§ **What you should do**
Work out how many lines in the entries below include the word "will". Give nothing but the number.

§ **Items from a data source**
****************

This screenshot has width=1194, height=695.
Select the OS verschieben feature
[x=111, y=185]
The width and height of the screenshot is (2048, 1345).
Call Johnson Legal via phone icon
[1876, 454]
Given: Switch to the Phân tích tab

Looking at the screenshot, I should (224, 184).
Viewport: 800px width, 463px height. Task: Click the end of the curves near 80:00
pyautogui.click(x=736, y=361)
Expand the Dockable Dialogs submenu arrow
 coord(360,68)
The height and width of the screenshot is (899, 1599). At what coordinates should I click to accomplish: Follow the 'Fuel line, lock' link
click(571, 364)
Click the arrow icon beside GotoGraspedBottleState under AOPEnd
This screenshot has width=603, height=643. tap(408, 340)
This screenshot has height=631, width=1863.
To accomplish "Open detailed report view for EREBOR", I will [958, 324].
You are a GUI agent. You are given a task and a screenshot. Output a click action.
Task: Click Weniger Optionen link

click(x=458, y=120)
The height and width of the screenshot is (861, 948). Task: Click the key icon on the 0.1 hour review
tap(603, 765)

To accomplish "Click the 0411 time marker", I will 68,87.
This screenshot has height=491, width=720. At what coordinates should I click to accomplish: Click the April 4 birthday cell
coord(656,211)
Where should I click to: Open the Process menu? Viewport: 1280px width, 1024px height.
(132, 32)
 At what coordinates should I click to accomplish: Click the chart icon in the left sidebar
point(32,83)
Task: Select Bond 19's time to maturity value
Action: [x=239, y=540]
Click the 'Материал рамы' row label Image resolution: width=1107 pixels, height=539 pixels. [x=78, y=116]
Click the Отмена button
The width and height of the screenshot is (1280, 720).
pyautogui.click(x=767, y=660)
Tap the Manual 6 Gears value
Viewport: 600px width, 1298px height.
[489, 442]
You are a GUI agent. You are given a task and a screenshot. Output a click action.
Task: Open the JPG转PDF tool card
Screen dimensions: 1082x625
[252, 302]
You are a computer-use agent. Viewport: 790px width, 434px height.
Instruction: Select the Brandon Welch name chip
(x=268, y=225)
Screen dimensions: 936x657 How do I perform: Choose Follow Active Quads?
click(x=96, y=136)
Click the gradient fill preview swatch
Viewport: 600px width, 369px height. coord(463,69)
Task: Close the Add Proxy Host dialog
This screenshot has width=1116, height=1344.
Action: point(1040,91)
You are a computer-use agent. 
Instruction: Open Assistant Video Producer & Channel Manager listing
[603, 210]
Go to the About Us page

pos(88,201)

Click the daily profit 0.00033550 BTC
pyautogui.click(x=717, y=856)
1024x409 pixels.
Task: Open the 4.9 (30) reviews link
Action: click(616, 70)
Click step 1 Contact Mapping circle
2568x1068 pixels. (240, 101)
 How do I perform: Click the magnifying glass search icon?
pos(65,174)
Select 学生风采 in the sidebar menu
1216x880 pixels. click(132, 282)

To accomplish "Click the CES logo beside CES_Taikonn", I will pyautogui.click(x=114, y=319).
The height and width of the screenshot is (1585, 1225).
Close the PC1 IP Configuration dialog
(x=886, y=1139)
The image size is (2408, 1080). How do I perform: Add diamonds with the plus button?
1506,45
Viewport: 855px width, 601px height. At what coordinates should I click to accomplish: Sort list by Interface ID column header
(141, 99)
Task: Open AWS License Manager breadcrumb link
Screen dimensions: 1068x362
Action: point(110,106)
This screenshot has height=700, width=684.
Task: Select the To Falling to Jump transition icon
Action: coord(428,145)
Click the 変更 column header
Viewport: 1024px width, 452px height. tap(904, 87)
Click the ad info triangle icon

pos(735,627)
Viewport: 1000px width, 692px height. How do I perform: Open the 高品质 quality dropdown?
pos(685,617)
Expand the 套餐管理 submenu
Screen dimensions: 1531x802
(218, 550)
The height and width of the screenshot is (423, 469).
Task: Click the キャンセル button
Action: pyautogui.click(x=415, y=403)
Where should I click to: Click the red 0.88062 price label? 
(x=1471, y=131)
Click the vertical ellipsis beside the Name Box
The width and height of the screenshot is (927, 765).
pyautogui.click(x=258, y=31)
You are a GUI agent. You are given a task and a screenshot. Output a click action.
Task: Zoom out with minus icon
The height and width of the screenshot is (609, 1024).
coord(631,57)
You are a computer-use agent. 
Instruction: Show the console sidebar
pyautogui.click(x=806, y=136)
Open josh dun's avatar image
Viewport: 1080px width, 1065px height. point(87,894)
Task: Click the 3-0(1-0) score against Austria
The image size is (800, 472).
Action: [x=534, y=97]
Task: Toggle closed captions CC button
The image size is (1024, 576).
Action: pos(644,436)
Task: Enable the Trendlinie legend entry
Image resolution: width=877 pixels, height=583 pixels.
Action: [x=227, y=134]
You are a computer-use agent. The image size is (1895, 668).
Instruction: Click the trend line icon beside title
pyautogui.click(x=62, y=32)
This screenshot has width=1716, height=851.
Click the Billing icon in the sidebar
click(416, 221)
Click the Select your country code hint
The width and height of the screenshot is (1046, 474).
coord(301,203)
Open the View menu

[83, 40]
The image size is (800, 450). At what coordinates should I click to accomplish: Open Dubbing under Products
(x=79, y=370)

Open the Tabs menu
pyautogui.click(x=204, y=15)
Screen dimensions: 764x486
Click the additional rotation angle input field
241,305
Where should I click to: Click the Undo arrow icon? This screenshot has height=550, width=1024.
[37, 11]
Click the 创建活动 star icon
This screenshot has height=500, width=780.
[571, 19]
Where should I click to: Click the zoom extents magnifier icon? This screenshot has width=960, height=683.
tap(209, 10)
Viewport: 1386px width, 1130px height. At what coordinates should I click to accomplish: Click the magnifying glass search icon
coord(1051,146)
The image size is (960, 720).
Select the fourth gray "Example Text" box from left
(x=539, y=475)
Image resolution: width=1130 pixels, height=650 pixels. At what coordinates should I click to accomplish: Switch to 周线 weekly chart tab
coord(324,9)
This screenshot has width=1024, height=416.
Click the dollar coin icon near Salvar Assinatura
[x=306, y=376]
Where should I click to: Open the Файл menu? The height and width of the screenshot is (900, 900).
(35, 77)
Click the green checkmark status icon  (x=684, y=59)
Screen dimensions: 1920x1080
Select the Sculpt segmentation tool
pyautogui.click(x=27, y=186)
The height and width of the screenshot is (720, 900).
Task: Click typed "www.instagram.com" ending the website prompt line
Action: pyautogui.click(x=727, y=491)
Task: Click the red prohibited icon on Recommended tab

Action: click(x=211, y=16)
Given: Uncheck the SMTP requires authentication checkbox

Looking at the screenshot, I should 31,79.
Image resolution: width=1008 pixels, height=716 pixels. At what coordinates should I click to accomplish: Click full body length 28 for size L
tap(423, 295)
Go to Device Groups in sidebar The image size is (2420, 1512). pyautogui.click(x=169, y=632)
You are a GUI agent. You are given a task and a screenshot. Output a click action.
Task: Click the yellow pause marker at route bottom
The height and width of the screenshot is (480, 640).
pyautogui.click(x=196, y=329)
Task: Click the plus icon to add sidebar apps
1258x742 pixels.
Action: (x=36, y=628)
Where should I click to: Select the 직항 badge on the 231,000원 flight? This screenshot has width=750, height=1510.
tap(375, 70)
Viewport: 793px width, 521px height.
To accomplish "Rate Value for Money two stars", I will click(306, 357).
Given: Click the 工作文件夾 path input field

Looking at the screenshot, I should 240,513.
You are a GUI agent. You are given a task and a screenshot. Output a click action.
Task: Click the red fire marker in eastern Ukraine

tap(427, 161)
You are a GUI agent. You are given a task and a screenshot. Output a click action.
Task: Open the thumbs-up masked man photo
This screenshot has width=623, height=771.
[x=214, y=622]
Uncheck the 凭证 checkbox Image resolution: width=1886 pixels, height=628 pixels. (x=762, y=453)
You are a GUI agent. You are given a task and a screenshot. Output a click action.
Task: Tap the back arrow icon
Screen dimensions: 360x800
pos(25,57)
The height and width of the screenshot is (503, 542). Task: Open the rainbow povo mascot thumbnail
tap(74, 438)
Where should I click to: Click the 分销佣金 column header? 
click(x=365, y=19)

****************

§ **Response box**
4